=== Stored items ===
====================
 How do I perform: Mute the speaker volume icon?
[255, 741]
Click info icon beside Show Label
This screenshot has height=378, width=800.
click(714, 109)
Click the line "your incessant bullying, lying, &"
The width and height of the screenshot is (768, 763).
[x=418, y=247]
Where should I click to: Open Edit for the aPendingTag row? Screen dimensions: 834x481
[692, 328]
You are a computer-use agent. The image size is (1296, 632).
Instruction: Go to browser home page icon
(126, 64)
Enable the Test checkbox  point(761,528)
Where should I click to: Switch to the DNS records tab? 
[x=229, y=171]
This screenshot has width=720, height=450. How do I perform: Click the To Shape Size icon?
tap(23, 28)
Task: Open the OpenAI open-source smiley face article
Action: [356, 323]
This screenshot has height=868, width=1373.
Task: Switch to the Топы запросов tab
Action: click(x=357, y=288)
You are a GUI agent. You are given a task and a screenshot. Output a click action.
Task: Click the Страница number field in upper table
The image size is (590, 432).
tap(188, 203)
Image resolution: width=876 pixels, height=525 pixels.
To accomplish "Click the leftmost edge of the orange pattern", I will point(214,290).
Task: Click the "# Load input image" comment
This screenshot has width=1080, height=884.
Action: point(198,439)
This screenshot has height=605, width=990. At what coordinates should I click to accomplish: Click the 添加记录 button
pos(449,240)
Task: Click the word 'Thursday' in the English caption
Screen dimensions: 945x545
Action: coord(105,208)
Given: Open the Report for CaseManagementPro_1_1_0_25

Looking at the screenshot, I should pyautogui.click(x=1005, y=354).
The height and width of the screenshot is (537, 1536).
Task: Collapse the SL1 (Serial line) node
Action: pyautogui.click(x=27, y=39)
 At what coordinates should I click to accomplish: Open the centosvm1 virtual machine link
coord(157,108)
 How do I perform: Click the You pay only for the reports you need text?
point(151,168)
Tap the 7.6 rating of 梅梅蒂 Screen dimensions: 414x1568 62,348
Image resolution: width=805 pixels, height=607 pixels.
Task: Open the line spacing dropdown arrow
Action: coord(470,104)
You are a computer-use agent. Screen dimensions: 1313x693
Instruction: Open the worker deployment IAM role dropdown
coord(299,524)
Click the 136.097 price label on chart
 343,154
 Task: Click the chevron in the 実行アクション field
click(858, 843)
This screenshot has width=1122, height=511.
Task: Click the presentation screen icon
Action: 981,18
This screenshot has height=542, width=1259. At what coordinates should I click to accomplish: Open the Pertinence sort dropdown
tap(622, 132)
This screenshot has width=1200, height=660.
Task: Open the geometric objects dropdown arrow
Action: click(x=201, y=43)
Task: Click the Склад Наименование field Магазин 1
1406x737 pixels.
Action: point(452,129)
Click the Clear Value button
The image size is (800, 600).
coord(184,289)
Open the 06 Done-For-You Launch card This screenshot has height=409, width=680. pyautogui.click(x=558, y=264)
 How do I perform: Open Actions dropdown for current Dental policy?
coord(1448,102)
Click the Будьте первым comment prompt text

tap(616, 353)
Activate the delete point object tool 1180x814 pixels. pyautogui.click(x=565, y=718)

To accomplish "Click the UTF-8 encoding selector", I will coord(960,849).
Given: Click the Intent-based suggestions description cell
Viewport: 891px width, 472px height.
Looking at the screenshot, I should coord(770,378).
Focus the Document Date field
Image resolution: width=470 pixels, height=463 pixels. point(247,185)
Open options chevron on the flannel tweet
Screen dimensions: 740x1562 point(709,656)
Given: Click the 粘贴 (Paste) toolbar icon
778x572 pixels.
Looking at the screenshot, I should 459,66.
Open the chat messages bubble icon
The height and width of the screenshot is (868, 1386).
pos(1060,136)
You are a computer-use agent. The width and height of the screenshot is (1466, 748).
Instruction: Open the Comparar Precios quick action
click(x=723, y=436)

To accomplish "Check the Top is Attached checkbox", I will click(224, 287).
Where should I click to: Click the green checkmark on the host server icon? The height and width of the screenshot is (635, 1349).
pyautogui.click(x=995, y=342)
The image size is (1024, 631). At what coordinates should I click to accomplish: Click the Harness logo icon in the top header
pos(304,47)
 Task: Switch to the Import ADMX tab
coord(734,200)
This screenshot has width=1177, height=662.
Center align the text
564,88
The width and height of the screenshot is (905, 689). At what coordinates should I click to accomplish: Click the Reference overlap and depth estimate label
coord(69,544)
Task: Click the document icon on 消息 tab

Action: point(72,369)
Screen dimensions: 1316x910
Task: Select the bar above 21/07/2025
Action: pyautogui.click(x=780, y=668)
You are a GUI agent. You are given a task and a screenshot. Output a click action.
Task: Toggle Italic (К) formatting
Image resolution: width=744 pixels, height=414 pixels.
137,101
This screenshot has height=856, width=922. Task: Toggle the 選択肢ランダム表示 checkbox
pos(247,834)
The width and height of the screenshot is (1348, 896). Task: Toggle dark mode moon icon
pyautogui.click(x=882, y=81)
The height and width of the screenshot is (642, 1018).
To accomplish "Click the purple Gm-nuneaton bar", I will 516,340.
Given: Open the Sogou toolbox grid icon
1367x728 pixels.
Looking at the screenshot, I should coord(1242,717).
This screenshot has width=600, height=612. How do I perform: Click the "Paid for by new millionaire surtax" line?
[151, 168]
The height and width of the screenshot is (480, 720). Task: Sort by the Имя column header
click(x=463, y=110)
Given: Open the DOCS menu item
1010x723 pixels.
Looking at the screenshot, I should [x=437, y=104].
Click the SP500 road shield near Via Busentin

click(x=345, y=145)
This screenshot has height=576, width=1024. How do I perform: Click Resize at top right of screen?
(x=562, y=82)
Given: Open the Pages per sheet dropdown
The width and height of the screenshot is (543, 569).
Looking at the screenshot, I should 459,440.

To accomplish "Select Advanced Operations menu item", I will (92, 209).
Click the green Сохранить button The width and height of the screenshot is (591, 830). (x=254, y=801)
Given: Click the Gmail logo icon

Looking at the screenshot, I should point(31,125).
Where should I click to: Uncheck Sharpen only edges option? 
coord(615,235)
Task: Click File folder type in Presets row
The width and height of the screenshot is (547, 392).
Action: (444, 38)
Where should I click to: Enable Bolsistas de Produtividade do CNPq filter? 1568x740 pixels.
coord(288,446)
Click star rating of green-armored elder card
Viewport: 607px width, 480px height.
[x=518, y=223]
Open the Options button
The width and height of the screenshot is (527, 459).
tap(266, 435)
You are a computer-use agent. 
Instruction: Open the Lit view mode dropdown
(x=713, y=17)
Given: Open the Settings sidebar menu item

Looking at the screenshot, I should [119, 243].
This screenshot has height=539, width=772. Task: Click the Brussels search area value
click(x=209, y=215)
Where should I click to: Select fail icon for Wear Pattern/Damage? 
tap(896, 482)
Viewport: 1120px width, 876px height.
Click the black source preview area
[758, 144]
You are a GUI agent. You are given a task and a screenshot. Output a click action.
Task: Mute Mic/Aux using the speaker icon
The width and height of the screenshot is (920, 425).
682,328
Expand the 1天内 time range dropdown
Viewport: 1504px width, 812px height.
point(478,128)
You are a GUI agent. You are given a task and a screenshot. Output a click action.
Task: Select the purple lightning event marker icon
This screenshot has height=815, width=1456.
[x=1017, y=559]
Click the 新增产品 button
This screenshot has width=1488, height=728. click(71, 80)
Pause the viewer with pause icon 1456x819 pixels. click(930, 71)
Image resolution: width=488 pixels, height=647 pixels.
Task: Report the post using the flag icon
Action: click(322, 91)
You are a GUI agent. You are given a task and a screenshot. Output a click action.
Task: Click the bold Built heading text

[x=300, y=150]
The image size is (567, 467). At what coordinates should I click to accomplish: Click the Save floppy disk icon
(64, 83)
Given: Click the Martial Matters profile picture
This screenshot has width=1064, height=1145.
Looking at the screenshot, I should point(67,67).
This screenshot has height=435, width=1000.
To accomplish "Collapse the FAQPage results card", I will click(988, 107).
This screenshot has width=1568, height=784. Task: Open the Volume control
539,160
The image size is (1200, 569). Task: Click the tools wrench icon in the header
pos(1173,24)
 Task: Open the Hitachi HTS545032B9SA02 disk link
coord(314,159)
====================
=== How to complete this task ===
Go through the lines above and copy any that contain "computer".

=== Task answer ===
You are a computer-use agent. The image size is (1296, 632).
You are a computer-use agent. Screen dimensions: 1313x693
You are a computer-use agent. The width and height of the screenshot is (1466, 748).
You are a computer-use agent. 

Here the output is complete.